Though he could not see the whole structure, it resembled an enormous pyramid standing in the middle of the room. It appeared that they would have to climb up each level to reach the top.
And while they were climbing, what manner of monster might descend on them?
He was increasingly certain that this was where they were supposed to be, but he was also increasingly certain that they were not alone down here.
“Hey!” Nicole cried suddenly. “What’s that?”
Albert’s light slashed the darkness all around him, expecting to see a terrifying form lunging from the shadows. “Where?”
“Up there!”
He turned and saw that she was looking back toward the outer corner of the room. There, in the darkness, one of the upper passageways was glowing.
“The Caggo?” asked Brandy.
Nicole stared up at the illuminated passageway. It was growing brighter. “With a light?”
“No,” Albert replied. He turned and hurried back across the beams, away from the suspicious structure and toward that light. He could feel the skin prickling at the back of his neck. Nicole was correct. It wasn’t the Caggo. It wasn’t the Keeper or the Sentinel Queen or her blind son. It was somebody with a flashlight. And although it seemed impossible, only one living person even knew that they were down here.
Chapter 45
Wayne stepped into the enormous chamber and stared down at the three lights that were shining in the vast sea of darkness below. Albert, Brandy and Nicole. For a moment he couldn’t believe that he’d actually caught up. It had been so long a journey.

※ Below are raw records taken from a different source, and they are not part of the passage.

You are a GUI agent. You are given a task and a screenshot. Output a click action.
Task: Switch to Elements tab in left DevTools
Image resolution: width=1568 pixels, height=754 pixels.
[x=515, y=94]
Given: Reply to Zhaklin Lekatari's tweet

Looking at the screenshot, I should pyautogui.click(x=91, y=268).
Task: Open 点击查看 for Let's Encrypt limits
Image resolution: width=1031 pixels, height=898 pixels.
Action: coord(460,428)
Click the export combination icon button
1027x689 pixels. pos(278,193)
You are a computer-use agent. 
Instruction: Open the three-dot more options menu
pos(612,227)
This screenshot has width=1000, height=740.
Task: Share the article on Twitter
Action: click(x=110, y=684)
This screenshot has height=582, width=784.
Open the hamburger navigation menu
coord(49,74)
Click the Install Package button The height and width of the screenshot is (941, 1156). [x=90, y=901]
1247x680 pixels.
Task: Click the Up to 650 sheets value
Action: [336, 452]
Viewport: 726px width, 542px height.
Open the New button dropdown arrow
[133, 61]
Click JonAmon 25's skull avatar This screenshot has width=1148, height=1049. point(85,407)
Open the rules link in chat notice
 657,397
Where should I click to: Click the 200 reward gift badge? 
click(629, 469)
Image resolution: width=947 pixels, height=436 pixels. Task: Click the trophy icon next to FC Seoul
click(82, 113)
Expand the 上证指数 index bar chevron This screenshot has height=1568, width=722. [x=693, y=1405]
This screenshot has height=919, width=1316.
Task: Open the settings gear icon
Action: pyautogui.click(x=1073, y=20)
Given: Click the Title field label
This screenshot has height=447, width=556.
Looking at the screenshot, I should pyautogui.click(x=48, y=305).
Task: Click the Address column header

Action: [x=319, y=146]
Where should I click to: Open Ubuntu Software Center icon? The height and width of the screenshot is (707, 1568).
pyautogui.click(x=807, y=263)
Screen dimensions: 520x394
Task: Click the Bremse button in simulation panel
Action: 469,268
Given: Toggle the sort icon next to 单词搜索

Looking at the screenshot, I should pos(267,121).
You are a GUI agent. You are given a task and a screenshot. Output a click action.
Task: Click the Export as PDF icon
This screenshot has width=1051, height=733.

“We found them!” Olivia exclaimed.
He realized suddenly that he was never completely sure that he’d actually be able to catch up. Hours behind them, he was never quite able to fully quash the thought that they might already be gone from the labyrinth and beyond his reach somehow.
They were moving across the bottom of the chamber, toward the perimeter of the room. He could see the square platforms and the narrow beams they crossed in the glow of their flashlights and wondered what this place was.
“Albert?” he called as they reached the walkway that circled the room and began running toward him.
“Wayne?” It was difficult to hear over the roar of those damned hounds, but it was definitely Albert’s voice.
“Oh my God!” Nicole’s voice now, bright, thrilled. “You came back!”
“Are you guys all right?” Wayne shouted down at them.
“We’re fine,” Albert replied, but his flashlight darted toward the middle of the chamber for a moment, as if he expected something to be there. “You?”
Wayne looked down at his bandaged leg and arms. Where would he even begin? “I’m a little worse for the wear, but I’m okay.”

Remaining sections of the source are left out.